‘Excuse,’ ‘cop out;’ New Orleans criminal justice leaders react to Mayor Cantrell’s claims on national TV
NEW ORLEANS (WVUE) - Members of New Orleans’ criminal justice community are responding to Mayor LaToya Cantrell’s statements made on national television about the city’s crime fight.
Cantrell claimed New Orleans’ murder rate and police officer attrition were on the “decline” and expressed little concern Sunday (Jan. 22) about the effort to trigger a recall election against her, during a nationally televised interview on “Face The Nation.”
Cantrell appeared on the CBS show hosted by Margaret Brennan as part of a panel with fellow mayors from Miami, Atlanta and Mesa, Ariz. The guests were in Washington DC for last week’s United States Conference of Mayors that concluded Friday.
Cantrell became the focus of Brennan’s questions for about 3 1/2 minutes of the 12-minute segment.

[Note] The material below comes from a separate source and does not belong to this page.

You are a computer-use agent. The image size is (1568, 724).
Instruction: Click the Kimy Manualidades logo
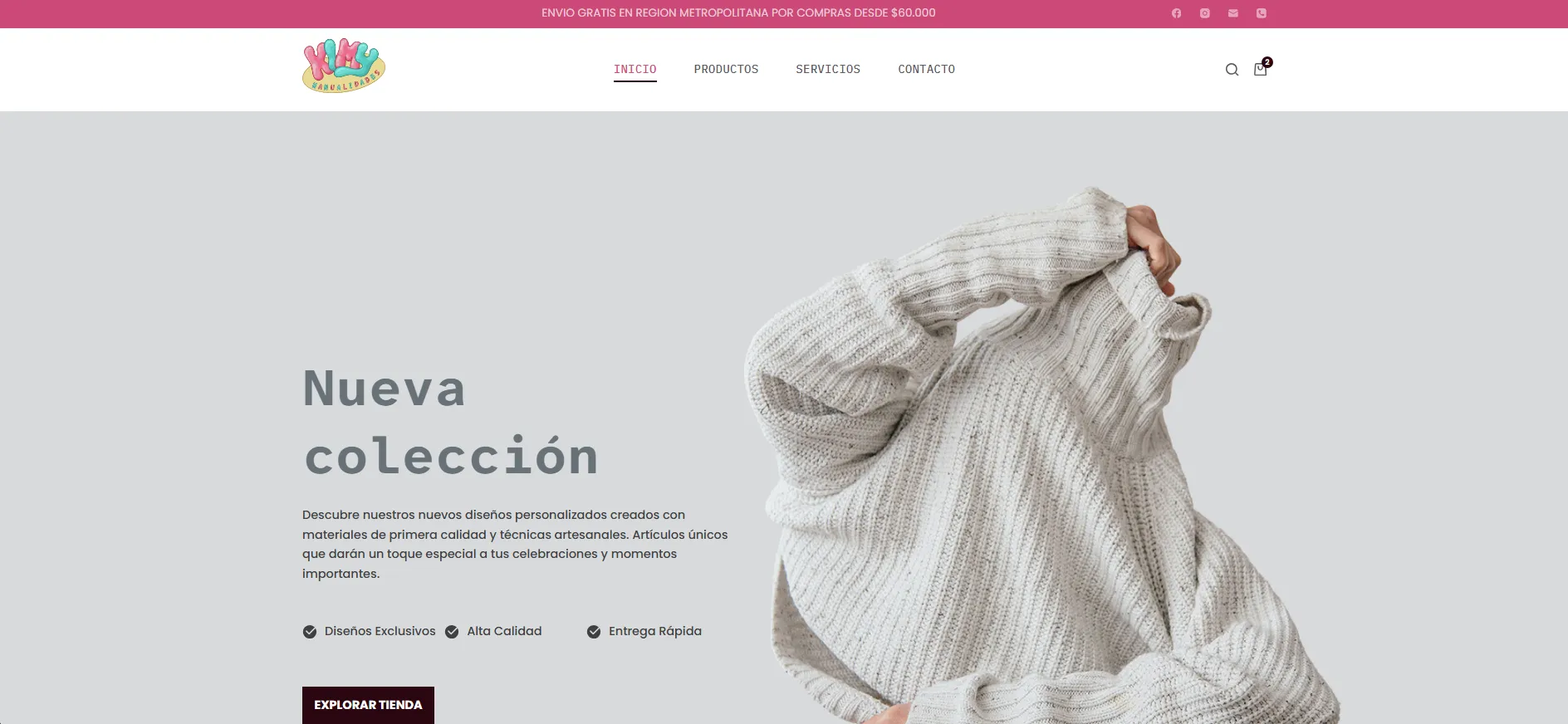coord(344,66)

Q: New Orleans has the highest per-capita murder rate of any major city. Why?
Cantrell: “Why, is because, one, dealing with COVID-19, violence, everyone has guns, the ability or the lack of the ability to resolve a conflict without reaching and pulling a gun. Also, as it relates to accountability. You know, low-lining offenses, when they don’t get bail or they’re not restrained, then we’re just seeing how these crimes escalate. People need to be held accountable, across the board. And we’re seeing, um, uh, results, I would say. We’re moving in the right direction. But I tell you, we definitely need to hold people accountable. You can’t fight crime just focusing on police. It’s about a system – a criminal justice system. It’s about the DA, your judges and it’s about building in accountability. Everybody needs to be held accountable. And that’s how we’re focusing on it, holistic approach, in the City of New Orleans. Definitely, uh, seeing a decline. Moving in the right direction.”
Rafael Goeyeneche with the Metropolitan Crime Commission says blaming the violent crime wave on COVID-19 and guns is an “excuse,” and a “cop-out.”
“That’s why there is only a 31% approval rating given to the mayor last fall,” said Goyeneche.
Last year saw New Orleans’ highest murder count since 1996 and six officers leaving for every one who joined NOPD.
Crime watchdogs say the city is playing with a woeful lack of manpower.
“We lost 167 officers last year and we’re down another eight since the first of the year,” said Michael Glasser, president of the Police Association of New Orleans (PANO).
Mayor Cantrell said there’s plenty of blame to go around, pointing at the rotating door of the city’s criminal justice system.
“When they don’t get bail or they’re not restrained, we’re just seeing how these crimes escalate,” said Cantrell.
“The situation we’re in right now is a direct reflection of her failed leadership,” said Goyeneche.
A local bail bondsman who also owns an electronic monitoring company, says the problem isn’t just low bonds approved by judges, but in many cases, arrests are never made.
“If fewer people in jail means less crime, then close the jail. We would have less crime,” said Matt Dennis, with the Assured Supervision Accountability Program.
Dennis says overall, arrests are only a small percentage of what they used to be due to fewer officers, and many drug offenses are now being treated as misdemeanors.
“People get arrested and they’re given a summons,” said Dennis.
Though jail population is down, Dennis says the number of people who are assigned electronic monitors has tripled, and on a positive note, he says police are being more proactive when it comes to checking defendant GPS records when a crime is committed.
Others point out that the city appears to be making strides when it comes to proactive policing and the attrition rate has slowed slightly, but they say we need to double police academy classes to build back the force.
We reached out to the mayor’s office for comment on this story, but have not heard back.